An emergency solution exceeding its intended scope
Emergency medicine encompasses three core functions carried out by five distinct services: call reception and patients referral within the healthcare system managed by the "emergency medical services" (Samu, also known as "Centre 15", and the very recent "healthcare access services" (SAS); on-site interventions by the "mobile emergency and resuscitation structures" (Smur), and the care of patients by the "emergency medicine structures" in hospitals, known more simply as "emergency departments" (soon to be supplemented by "emergency medicine units").
This report focuses on the latter component, i.e. the reception and treatment of emergencies in hospitals.
In 2022, emergency medicine was provided by 694 facilities in France, 75 % of which were public. The total cost for 2023 has been estimated at €5,597 billion, of which €5,312 billion covered by the health insurance system, representing 5.17 % of the hospital expenditure forecast in the national health insurance expenditure target (Ondam).
Hospital emergency services are facing significant challenges due to a growing influx of patients driven by a shortage of community doctors and an ageing population. Since 2022, public authorities have implemented numerous measures to address overcrowding, both at the emergency department entrance and at the exit. However, these measures have yet to produce their full effect, and some require further reinforcement.
This includes coordinating the regulation of emergencies with the organisation of the continuity of care in towns and cities, developing the skills of nurses, midwives and pharmacists to free up medical time for doctors or maintain follow-up care for patients in poor health despite the absence of a general practitioner, and simplifying direct access to hospital admission for elderly
patients so that they do not have to go through the emergency department. The development of scheduled care centres, which can help to ease pressure on emergency departments but also take up some of the resources of emergency doctors and do not always contribute to the continuity of care in towns and cities, must be supervised.

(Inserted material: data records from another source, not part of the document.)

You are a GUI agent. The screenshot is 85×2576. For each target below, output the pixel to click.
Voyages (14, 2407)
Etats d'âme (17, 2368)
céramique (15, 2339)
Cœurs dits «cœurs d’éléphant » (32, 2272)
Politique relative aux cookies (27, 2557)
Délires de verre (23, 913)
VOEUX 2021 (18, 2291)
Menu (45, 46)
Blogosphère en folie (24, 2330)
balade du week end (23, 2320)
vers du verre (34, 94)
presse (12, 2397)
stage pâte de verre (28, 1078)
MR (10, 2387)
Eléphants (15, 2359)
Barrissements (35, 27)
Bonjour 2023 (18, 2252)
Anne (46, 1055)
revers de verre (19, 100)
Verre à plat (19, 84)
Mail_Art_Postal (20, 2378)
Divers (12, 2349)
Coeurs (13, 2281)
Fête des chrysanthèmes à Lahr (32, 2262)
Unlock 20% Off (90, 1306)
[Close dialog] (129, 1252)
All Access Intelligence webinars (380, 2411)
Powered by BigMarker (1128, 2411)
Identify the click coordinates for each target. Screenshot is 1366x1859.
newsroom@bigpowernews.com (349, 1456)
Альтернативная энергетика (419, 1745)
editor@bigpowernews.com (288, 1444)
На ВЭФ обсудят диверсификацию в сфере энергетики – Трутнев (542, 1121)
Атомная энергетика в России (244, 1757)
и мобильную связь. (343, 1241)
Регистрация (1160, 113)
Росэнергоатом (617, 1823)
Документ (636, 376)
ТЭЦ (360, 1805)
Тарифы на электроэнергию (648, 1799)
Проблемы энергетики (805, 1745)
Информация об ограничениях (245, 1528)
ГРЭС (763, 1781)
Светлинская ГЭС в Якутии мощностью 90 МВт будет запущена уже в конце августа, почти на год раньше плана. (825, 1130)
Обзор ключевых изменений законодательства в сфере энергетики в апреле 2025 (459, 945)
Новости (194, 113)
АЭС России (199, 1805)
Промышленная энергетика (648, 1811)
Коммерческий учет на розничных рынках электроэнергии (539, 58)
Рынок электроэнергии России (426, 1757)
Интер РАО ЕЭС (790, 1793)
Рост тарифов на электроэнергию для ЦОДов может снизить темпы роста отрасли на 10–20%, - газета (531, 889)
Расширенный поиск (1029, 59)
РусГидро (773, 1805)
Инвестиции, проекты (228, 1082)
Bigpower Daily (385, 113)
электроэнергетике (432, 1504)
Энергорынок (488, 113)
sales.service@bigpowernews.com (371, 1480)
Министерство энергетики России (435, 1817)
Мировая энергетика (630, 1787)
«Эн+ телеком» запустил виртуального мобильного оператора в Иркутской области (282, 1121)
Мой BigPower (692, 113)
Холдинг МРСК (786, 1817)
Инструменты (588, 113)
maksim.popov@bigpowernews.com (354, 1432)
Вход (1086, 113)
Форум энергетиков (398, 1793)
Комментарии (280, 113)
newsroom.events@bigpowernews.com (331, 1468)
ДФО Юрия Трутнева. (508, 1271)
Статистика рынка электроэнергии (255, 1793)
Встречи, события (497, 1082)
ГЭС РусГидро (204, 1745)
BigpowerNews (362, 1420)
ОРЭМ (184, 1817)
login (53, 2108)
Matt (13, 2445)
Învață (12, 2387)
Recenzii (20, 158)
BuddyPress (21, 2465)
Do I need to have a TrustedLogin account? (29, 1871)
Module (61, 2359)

Pressure on emergency medicine structures must be alleviated
In addition to the growing influx of patients, hospital emergency departments are also confronted with a shortage of doctors, facilities that are sometimes ill-suited to patient needs, and a lack of capacity upon discharge (particularly due to a lack of inpatient beds in specialist departments). These factors are leading to a deterioration in the service provided to patients, resulting in longer waiting times, regulated patient intake, partial or total closures at certain times, and even potentially serious health consequences ("serious undesirable events").
To overcome these difficulties, the Court recommends pooling emergency physicians across several establishments and implementing bed management strategies to make the best use of available beds, both within each establishment and between establishments nearby. Progress is also both possible and necessary in anticipating the need for emergency doctors and tracking workforce levels in this specialty.
Enhance activity monitoring and strengthen emergency capacity management
It is essential to modernise and unify data collection and processing systems on triage, emergency room visits, activity-based funding, and the availability of beds and medical staff be modernised and unified. Public authorities at all levels, from local to national, need to have real-time visibility on available and mobilised resources, so that they can anticipate future pressures and adapt resources to meet the needs of the population.
The funding of emergency services has been the subject of a major reform, launched in 2021, combining population-based allocations, activity-based funding, and performance-based incentives. However, this reform, despite its positive intent, is only being applied only cautiously, as the priority has remained continuity. In addition, billing oversight remains virtually non-existent.
The causes of serious adverse events occurring in emergency departments, which hospitals are required to report, provide a means of assessing the quality of care. The causes and corrective measures must be published regularly.
The public for whom emergency services are designed, will be more likely to use them appropriately if they are transparently informed about activity levels, availability, and safety of emergency facilities, alongside the possibilities for triage and regulation. This information should therefore be readily accessible.